Magnolia CMS can be configured to run in a clustered environment to provide high availability and load balancing:
- High-availability clusters are also known as fail-over clusters. Their purpose is to ensure that content is served at all times. They operate by having redundant instances which are used to provide service when a public instance fails. The most common size for a high-availability cluster is two public instances, the standard Magnolia CMS setup. In such a setup the redundant instance may even be dormant (not actively serving content) until it is called to service.
- Load-balancing clusters connect many instances together to share the workload.

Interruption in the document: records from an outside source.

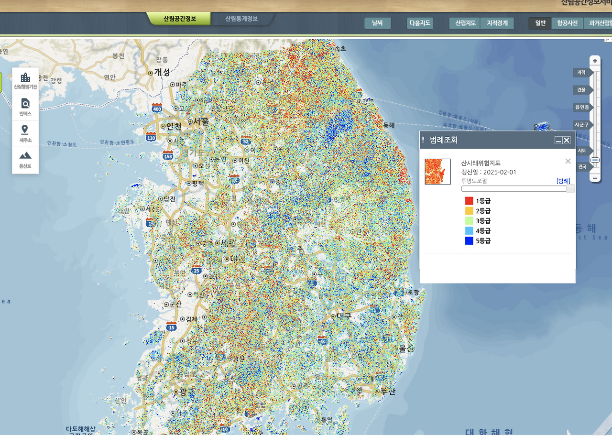Zoom out with the minus button
This screenshot has height=436, width=612.
(595, 178)
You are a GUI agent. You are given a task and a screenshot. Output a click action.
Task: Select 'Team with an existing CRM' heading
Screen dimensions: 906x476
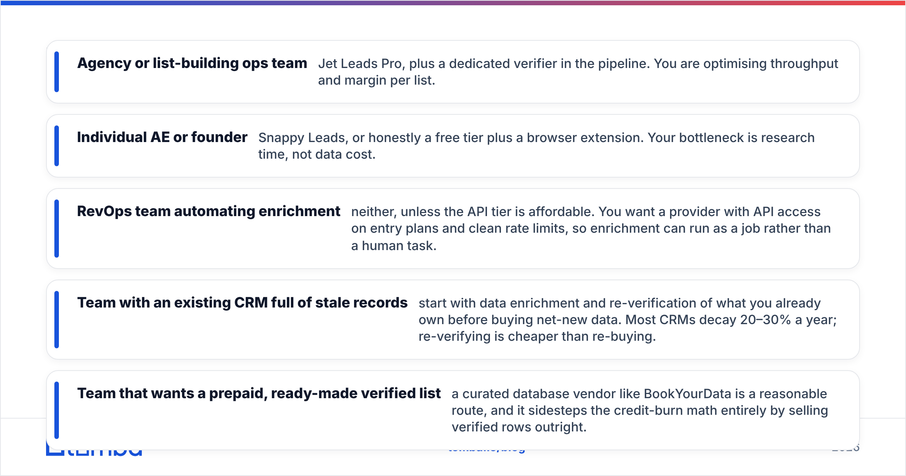(x=242, y=303)
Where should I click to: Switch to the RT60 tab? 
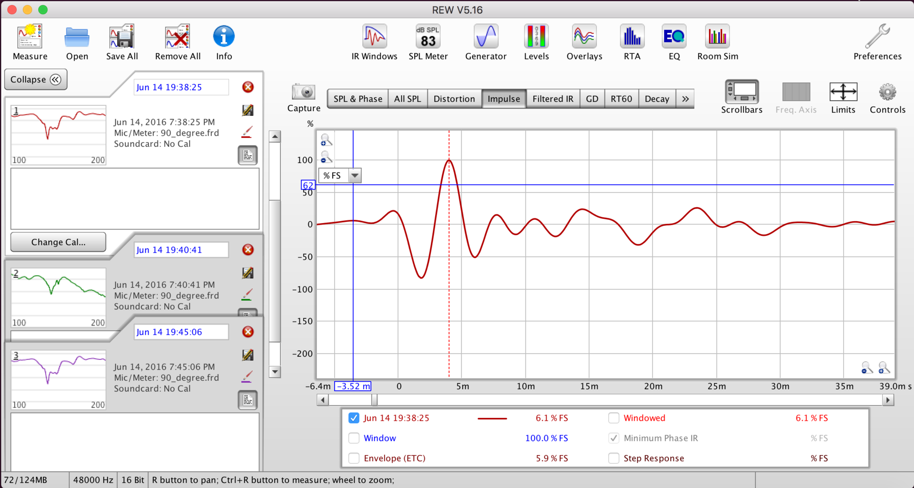click(621, 99)
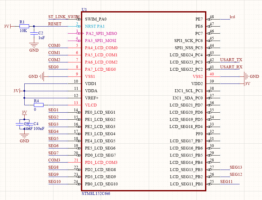The width and height of the screenshot is (262, 200).
Task: Click the USART_RX net label
Action: (x=231, y=67)
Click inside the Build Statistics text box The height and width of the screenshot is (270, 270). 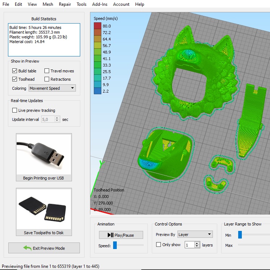[44, 40]
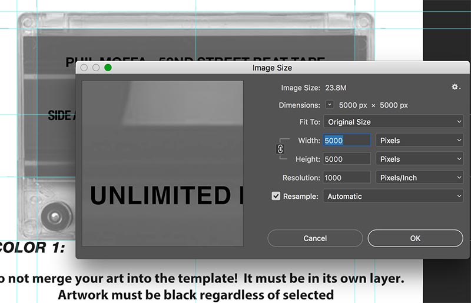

From a technical standpoint there are multiple instances but from the website visitor's perspective they function as a single virtual instance. A load balancer distributes requests from visitors to instances in the cluster. The result is a balanced computational workload among different instances, improving the performance of the site as a whole.
We use Jackrabbit's clustering feature to share content between Magnolia CMS instances. Clustering in Jackrabbit works on the principle that content is shared between all cluster nodes. This means that all Jackrabbit cluster nodes need access to the same persistent storage (persistence manager and data store). The persistence manager must be clusterable. Any database is clusterable by its very nature as it stores content by unique hash IDs. However, each cluster node needs its own (private) file system and search index. For more details see Jackrabbit clustering documentation.
As discussed in Workspaces, individual workspaces can be mapped to different repositories. The repository that holds shared content can reside in clustered storage. This is useful for content that needs to be in sync across all instances.
In the diagram below, each Magnolia CMS instance uses its own persistent storage (gray databases) for storing the content of
data workspaces. However, the
comments workspace has shared content that is stored in a clustered storage (blue database).
User generated content such as comments written by site visitors is a typical clustering case. Imagine that users John and Jane request the same web page. A load balancer redirects John to public instance A. When John leaves a comment on the page, his comment is stored in a workspace that resides in clustered storage. Now Jane requests the same page. The load balancer redirects her to public instance B. John's comment is immediately visible to Jane since both instances tap into the same clustered storage.
Other examples of shared content are user accounts, permissions of public users and forum posts. They need to be available regardless of the instance that serves the page.
When updating a clustered installation, cluster nodes should be updated individually. Update the first cluster node and wait for it to finish before updating subsequent nodes.